(RECORDS SHOWN Opens)

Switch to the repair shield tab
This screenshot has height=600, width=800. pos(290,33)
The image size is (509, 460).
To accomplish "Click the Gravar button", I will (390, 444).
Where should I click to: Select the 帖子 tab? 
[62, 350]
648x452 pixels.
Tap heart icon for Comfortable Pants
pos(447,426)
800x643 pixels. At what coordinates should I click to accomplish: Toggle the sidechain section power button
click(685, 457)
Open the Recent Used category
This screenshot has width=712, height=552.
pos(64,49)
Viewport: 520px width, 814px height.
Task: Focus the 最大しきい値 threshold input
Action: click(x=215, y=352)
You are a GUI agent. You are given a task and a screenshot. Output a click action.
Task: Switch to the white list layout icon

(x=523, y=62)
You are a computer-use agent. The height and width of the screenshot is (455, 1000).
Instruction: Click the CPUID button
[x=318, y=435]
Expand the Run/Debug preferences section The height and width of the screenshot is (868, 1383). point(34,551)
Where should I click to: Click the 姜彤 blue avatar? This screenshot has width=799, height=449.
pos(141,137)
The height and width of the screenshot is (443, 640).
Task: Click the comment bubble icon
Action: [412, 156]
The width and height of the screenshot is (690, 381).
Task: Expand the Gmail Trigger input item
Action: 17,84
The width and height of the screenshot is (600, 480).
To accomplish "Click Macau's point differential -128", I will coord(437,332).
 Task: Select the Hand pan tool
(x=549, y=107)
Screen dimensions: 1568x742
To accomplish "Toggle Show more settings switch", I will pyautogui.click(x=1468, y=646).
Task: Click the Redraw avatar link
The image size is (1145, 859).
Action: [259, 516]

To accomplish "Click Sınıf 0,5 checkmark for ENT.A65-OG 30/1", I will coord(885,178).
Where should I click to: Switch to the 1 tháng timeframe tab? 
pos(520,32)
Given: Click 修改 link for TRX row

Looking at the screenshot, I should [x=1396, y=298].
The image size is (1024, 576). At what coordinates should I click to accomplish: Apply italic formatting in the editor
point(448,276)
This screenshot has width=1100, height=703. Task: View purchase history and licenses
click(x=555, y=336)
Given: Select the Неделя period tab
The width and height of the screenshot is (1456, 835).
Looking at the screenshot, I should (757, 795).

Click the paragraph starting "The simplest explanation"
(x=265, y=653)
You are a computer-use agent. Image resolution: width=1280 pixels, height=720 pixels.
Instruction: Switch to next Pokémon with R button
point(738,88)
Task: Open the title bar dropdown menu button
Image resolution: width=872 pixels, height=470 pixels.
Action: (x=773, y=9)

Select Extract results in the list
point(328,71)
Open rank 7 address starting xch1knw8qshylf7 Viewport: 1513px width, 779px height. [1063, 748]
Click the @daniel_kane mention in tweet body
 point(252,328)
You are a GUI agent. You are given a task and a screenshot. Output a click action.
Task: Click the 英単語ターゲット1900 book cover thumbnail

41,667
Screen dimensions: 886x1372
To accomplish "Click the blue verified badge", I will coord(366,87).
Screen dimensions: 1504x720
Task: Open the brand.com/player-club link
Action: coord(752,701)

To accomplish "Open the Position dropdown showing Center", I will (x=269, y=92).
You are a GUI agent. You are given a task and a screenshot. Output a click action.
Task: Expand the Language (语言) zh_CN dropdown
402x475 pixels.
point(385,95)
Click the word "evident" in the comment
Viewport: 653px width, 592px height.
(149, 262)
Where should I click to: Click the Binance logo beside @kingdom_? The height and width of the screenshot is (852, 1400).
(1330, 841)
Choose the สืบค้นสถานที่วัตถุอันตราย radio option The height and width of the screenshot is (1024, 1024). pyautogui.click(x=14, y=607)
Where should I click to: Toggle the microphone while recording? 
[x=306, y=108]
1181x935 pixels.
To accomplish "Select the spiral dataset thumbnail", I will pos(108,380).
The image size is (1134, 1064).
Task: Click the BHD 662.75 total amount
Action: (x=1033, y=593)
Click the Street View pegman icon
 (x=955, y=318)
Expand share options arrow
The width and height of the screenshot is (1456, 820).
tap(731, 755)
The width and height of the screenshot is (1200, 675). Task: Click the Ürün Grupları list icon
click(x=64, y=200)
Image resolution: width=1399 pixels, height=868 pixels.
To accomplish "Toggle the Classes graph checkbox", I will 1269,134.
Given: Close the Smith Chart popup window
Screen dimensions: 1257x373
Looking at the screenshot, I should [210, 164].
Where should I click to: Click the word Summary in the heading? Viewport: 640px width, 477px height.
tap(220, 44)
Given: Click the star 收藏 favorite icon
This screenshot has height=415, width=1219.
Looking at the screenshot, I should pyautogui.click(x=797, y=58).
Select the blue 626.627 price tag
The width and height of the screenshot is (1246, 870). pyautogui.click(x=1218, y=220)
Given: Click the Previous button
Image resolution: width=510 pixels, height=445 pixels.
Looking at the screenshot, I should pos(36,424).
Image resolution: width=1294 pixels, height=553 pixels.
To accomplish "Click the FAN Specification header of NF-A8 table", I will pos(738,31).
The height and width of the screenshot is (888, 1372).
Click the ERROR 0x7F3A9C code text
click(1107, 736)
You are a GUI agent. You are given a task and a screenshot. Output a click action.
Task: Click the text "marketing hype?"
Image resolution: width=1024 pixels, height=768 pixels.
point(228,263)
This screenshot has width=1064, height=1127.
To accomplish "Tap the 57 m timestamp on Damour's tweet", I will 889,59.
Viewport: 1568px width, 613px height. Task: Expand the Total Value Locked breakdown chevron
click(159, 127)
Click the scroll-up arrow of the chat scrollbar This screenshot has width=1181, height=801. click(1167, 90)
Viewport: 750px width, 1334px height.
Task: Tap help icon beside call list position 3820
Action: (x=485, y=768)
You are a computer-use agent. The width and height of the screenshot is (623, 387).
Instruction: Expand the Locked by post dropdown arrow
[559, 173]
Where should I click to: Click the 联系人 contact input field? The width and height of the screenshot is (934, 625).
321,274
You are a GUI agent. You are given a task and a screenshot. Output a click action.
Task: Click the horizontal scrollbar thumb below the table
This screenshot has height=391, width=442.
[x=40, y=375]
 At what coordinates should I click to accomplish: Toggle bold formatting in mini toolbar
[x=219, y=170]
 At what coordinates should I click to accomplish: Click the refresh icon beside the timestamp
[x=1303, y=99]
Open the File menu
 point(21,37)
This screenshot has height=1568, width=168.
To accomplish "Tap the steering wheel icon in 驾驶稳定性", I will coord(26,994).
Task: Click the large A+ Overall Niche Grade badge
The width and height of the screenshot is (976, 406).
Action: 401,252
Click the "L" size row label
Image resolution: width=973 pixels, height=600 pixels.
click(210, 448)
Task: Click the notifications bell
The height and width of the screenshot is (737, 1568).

(RECORDS SHOWN Closes)

#### WORK ITEM:
From the line holding "Task: Click the horizontal" through the final line of the data above, copy every line exactly as written. Include nothing else.

#### SOLUTION TO THIS EXERCISE:
Task: Click the horizontal scrollbar thumb below the table
This screenshot has height=391, width=442.
[x=40, y=375]
 At what coordinates should I click to accomplish: Toggle bold formatting in mini toolbar
[x=219, y=170]
 At what coordinates should I click to accomplish: Click the refresh icon beside the timestamp
[x=1303, y=99]
Open the File menu
 point(21,37)
This screenshot has height=1568, width=168.
To accomplish "Tap the steering wheel icon in 驾驶稳定性", I will coord(26,994).
Task: Click the large A+ Overall Niche Grade badge
The width and height of the screenshot is (976, 406).
Action: 401,252
Click the "L" size row label
Image resolution: width=973 pixels, height=600 pixels.
click(210, 448)
Task: Click the notifications bell
The height and width of the screenshot is (737, 1568).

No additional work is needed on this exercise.